◆ Consigne 1
Selon le texte sur Yposkesi, quelle sera la capacité de chacun des bio-réacteurs du nouveau bâtiment ?
◆ Consigne 2
Recopiez le passage du texte sur Yposkesi qui va de "Chiffre d’affaire en" à "selon Alain Lambroye.".

◆ Texte retenu
......
Quatre ans après sa création, la société Yposkesi spécialisée dans le développement et la production de médicaments de thérapie génique et cellulaire, passe à la vitesse supérieure et lancera au printemps 2021 la construction d’une deuxième unité industrielle à proximité de la première sur le site du Genopole à Evry (Essonne).
Cette nouvelle infrastructure nécessitera un investissement de 50 millions d'euros et entraînera la création de 80 nouveaux emplois.
"Cette unité nous donnera la possibilité de poursuivre la production de lots pour les essais cliniques mais elle sera, aussi, en conformité avec les règles tant européennes qu’américaines pour la production de lots commerciaux. Pour nous il est important de pouvoir accompagner nos clients jusqu’à la production de lots commerciaux", explique Alain Lamproye, PDG d’Yposkesi.
Bio-réacteur de 1 000 litres
Cette opération va permettre d’accroître grandement les capacités industrielles de l’entreprise. Dans un nouveau bâtiment d’une superficie de 5 000 m², Yposkesi disposera de deux suites indépendantes de bio-production équipées chacune de deux bio-réacteurs de 1 000 litres alors qu’aujourd’hui son activité productive repose sur quatre suites équipées chacune d’un bio-réacteur de 200 litres.
"Une conception différente nous permettra de produire vingt lots par suite et par an contre sept à huit lots par suite dans nos installations actuelles", précise Alain Lamproye.
Le nouveau bâtiment comprendra également une zone de stockage ainsi qu’un laboratoire de contrôle de la qualité. Le chantier devrait démarrer dans quelques semaines avec une livraison prévue fin 2022. La mise en service, programmée dans le courant de l’année 2023, entraînera la création de 80 emplois s’ajoutant aux 180 salariés actuels de l’entreprise.
Chiffre d’affaire en forte hausse
Créée à l’initiative de l’AFM-Téléthon en partenariat avec le fonds d’investissement Sociétés de projets industriels, Yposkesi a repris en 2016 les actifs de Généthon Bioprod, structure dédiée à la production de vecteurs viraux pour les candidats médicaments en phase d’essais cliniques.
Depuis, l’entreprise, qui travaille aussi bien pour des grands groupes pharmaceutiques que des start up de biotechnologies, s’est fortement développée. En 2019 elle a réalisé un chiffre d’affaires de 12,3 millions d’euros. Ses revenus auraient progressé de 40 à 45 % en 2020 selon Alain Lambroye.
......
◆ Données fournies
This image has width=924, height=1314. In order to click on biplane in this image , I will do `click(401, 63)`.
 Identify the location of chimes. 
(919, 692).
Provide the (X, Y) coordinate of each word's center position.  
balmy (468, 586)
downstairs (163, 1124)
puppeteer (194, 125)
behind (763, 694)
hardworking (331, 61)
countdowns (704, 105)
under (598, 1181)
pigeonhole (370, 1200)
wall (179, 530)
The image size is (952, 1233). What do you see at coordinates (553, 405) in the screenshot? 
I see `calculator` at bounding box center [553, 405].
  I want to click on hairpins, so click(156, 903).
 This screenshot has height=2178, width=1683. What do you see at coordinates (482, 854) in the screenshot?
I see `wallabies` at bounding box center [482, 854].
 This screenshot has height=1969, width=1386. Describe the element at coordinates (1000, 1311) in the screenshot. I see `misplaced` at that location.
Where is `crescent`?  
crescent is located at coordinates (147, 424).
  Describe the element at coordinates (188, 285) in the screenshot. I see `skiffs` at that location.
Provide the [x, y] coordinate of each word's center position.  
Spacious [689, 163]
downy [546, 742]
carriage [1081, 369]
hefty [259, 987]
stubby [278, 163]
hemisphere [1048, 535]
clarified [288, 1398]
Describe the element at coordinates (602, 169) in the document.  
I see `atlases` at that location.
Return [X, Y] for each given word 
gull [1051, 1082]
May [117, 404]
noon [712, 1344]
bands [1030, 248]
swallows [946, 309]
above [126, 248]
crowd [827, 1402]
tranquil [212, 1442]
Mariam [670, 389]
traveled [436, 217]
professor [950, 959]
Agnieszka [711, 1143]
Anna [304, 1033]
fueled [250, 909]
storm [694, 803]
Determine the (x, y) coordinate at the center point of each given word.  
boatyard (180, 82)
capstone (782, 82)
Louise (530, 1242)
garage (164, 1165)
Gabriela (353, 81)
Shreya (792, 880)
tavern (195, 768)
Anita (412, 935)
......
◆ Corrigé détaillé 1
Chaque bio-réacteur aura une capacité de 1 000 litres.

◆ Corrigé détaillé 2
Chiffre d’affaire en forte hausse
Créée à l’initiative de l’AFM-Téléthon en partenariat avec le fonds d’investissement Sociétés de projets industriels, Yposkesi a repris en 2016 les actifs de Généthon Bioprod, structure dédiée à la production de vecteurs viraux pour les candidats médicaments en phase d’essais cliniques.
Depuis, l’entreprise, qui travaille aussi bien pour des grands groupes pharmaceutiques que des start up de biotechnologies, s’est fortement développée. En 2019 elle a réalisé un chiffre d’affaires de 12,3 millions d’euros. Ses revenus auraient progressé de 40 à 45 % en 2020 selon Alain Lambroye.